Migration of Mankind
(Read discussion below. Video best appreciated when viewed in full screen mode.)
This video assumes that the first creatures on the planet identifiable now as Homo sapiens based on current genetic studies emerged in central Africa around 200,000 years ago (Homo erectus having been found as early as 1.8 million years ago) and spread over the world from there. The history of Creation we are presenting allows for the possibility that the creation of genetically human creatures may have preceded the emergence of a specific man and woman in Eden within Mesopotamia (“the land between the rivers”) who were endowed with spiritual awareness of and a personal relationship with their Creator. There is some biblical rationale for this approach, but if you have difficulty with this possible interpretation, please bear with us and continue on. Note that the spread of mankind outward to the other parts of the world depicted is consistent with archaeological studies and some of the earliest historical records we have from primal written languages dating back to about 3,500 BC. The video depicts the arrival of Homo sapiens in the Americas around 15,000 years ago according to current understandings, with some recent estimates pushing back to 20,000 years ago or more (read fascinating Smithsonian Magazine article about the close of the Ice Age and human migration into the Western Hemisphere).

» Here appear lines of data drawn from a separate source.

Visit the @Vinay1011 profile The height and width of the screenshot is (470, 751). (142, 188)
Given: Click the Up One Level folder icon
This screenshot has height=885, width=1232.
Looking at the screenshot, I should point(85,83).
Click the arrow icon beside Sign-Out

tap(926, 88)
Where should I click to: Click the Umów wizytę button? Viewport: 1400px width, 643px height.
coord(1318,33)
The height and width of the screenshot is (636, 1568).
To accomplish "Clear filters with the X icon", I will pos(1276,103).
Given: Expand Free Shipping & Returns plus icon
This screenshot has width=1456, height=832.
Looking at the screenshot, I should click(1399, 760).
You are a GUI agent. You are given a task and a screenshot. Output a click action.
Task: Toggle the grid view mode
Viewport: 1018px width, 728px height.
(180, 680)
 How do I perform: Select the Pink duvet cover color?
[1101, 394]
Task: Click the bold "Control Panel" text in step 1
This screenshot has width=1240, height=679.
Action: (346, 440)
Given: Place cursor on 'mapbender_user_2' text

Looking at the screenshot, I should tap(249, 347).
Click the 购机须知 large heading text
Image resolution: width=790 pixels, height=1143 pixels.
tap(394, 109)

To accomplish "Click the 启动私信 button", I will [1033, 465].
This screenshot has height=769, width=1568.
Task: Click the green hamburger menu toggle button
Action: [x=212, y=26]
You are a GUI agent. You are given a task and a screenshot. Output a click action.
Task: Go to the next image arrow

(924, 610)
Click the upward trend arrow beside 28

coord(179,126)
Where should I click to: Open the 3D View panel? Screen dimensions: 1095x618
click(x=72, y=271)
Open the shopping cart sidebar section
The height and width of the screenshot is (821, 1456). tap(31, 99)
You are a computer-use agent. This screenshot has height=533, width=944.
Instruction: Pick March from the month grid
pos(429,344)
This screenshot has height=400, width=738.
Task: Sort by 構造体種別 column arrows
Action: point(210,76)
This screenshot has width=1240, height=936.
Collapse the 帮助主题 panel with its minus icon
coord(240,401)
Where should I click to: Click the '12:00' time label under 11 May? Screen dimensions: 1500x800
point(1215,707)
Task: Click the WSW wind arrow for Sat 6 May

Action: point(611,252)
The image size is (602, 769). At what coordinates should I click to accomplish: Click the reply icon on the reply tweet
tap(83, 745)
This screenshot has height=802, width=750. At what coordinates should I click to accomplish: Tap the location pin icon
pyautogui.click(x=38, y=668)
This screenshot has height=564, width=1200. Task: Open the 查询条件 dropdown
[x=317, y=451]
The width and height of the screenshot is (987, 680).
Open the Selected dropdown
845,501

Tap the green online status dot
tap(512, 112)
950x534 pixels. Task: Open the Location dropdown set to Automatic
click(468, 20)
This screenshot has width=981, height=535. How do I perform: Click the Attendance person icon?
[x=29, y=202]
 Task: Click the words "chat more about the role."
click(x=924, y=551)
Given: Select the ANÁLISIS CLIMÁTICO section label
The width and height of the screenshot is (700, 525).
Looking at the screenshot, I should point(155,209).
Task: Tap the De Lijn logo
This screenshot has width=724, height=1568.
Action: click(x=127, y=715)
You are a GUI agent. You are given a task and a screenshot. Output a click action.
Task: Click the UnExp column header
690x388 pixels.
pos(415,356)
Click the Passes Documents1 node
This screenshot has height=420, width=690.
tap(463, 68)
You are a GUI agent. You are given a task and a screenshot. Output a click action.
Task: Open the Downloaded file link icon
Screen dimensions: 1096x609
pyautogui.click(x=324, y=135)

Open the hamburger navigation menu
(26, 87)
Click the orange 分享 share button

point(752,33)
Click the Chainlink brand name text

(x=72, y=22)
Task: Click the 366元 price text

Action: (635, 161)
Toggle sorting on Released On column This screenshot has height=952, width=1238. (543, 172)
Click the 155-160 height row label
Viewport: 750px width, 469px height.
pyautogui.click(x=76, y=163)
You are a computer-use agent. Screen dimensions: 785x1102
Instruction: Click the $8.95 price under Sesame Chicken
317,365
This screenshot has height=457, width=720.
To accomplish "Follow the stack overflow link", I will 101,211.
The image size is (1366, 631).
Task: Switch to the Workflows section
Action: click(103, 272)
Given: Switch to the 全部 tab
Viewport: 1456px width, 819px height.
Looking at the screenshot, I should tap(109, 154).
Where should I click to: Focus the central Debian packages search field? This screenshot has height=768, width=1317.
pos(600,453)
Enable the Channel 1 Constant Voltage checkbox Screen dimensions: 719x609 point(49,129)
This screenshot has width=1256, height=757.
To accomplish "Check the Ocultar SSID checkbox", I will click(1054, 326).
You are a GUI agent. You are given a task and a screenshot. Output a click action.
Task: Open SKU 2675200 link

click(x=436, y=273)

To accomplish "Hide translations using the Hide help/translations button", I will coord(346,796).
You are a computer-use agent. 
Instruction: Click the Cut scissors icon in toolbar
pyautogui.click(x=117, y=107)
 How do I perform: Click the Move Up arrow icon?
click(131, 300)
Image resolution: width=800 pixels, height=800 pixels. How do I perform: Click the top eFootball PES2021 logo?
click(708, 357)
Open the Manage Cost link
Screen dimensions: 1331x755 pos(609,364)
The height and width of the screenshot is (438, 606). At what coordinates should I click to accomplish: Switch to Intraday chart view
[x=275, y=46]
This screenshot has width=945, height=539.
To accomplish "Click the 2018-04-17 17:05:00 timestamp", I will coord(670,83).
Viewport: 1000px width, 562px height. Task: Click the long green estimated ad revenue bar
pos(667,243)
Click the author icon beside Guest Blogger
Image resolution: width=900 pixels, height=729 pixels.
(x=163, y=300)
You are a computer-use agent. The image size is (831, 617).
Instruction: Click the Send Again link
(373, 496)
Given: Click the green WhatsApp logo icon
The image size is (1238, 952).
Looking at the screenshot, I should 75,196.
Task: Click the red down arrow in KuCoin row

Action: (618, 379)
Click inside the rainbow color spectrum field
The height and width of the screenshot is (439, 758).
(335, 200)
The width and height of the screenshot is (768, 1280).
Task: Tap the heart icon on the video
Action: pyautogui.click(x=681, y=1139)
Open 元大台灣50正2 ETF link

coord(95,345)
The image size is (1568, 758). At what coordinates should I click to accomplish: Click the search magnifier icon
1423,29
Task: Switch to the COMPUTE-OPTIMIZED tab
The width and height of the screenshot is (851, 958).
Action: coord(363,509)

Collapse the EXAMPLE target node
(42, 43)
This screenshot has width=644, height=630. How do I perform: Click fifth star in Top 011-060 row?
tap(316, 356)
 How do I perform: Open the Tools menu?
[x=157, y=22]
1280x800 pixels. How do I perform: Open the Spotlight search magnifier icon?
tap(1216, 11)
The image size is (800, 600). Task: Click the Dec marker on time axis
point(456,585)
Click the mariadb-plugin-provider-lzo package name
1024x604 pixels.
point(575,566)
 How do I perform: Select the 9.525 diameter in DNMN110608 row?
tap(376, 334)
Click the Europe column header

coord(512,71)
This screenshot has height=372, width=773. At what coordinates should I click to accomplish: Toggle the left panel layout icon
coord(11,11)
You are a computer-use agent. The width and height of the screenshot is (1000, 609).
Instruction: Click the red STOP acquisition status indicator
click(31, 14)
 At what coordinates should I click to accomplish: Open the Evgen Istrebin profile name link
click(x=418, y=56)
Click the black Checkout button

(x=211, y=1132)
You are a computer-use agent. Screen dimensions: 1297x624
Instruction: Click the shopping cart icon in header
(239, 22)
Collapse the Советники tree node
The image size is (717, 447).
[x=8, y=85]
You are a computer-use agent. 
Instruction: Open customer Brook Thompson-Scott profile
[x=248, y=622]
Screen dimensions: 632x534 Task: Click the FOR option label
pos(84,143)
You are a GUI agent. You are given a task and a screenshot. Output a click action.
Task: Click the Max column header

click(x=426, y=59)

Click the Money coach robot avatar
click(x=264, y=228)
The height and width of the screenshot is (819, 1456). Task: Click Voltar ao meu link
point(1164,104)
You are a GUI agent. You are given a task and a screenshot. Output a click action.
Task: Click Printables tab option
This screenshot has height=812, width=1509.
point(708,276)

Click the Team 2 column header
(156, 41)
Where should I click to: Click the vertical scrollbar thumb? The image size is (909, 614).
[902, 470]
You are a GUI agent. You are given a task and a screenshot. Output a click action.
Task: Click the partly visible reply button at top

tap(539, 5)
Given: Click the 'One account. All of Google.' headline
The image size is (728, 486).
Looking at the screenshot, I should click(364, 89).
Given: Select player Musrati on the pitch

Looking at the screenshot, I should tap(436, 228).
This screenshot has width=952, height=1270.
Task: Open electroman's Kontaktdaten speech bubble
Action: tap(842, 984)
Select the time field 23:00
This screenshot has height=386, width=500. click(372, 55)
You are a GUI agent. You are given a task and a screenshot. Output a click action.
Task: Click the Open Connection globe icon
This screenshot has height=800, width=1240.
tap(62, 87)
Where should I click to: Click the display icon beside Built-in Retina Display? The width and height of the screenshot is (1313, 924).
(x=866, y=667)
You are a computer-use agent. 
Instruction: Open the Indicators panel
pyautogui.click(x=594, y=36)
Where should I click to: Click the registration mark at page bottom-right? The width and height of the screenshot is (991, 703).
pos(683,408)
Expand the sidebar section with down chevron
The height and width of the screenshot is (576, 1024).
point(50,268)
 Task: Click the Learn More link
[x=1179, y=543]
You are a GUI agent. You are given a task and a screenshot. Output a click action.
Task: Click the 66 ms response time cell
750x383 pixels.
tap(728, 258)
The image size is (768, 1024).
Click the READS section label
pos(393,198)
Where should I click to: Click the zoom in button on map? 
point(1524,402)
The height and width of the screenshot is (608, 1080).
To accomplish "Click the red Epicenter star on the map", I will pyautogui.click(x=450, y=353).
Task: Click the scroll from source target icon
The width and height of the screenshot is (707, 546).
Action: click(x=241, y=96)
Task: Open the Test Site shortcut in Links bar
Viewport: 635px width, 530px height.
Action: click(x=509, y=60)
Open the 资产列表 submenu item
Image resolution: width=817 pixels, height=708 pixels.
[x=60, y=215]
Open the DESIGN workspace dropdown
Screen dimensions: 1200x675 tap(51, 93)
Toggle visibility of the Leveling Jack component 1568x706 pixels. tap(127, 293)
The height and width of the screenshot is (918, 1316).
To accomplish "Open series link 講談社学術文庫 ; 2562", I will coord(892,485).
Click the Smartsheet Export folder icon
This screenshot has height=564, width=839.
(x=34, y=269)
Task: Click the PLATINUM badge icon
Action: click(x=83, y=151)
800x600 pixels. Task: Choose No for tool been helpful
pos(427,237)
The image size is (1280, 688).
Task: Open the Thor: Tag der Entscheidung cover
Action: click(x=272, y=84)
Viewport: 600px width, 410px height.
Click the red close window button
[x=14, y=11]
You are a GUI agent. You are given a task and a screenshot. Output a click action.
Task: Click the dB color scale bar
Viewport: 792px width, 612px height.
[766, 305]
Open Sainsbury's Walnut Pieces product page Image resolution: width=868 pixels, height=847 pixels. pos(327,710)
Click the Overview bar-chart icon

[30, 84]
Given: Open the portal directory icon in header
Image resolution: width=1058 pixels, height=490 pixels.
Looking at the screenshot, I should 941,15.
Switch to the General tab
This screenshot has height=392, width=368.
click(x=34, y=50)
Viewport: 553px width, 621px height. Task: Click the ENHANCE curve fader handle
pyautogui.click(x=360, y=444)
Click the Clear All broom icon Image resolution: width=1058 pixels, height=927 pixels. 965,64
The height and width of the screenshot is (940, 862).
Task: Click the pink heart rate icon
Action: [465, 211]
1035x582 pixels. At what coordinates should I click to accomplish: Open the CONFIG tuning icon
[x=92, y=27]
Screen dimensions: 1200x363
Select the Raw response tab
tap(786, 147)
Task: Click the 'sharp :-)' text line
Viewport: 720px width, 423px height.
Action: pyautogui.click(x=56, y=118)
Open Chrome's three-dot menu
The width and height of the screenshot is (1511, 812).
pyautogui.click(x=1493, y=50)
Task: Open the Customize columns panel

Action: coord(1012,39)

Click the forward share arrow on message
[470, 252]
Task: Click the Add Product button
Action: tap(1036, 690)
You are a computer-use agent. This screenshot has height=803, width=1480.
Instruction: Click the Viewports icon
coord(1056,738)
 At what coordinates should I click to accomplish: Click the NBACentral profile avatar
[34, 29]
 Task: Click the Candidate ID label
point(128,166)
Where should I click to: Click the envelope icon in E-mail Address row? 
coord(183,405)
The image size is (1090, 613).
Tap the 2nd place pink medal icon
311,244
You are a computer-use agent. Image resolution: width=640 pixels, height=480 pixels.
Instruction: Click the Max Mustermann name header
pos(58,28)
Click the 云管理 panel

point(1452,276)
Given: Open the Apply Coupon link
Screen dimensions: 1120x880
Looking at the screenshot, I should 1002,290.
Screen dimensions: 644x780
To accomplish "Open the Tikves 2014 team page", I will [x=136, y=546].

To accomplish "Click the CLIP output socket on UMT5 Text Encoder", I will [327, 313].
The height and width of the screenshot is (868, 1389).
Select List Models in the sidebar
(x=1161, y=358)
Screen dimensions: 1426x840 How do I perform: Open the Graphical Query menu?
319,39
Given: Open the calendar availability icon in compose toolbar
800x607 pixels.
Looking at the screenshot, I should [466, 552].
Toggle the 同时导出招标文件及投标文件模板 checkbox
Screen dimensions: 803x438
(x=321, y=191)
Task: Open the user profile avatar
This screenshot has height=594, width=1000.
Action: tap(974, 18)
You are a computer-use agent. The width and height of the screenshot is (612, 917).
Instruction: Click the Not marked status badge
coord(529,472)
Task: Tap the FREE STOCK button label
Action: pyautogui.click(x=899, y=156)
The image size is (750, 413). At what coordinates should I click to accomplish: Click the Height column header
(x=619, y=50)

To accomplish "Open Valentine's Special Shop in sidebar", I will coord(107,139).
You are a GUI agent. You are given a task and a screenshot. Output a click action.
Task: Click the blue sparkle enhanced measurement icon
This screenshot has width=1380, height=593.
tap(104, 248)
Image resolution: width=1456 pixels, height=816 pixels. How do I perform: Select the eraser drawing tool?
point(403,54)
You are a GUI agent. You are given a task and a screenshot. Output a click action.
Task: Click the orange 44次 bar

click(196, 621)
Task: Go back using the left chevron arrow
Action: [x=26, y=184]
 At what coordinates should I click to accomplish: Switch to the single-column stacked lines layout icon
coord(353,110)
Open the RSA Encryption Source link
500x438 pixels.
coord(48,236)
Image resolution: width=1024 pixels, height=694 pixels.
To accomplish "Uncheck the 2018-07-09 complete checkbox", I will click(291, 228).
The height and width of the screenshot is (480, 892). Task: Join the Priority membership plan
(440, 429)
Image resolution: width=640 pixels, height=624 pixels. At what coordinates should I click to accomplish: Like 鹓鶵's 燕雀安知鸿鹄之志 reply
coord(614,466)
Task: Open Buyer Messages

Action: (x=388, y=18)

The video also notes the onset of an agricultural revolution around 12,000 years ago. This First Agricultural Revolution was when the transition of human societies from hunting and gathering to farming took place and then spread worldwide between 10,000 BC and 2,000 BC, with the earliest known developments taking place in the Middle East. Farming and the raising of livestock tied people to land for cultivation and grazing grounds, and this transition gave rise to permanent settlements. For tens of thousands of years, the dominant structure of human life had been small nomadic bands. From this point on, most humans would live in fixed locations that ranged from villages to cities. This settlement, in turn, led to the development of job specialization, complex political structures, non-portable possessions, architecture, and the rise of industry and commerce (see article about Göbekli Tepe near Urfa, an ancient city in southeastern Turkey}.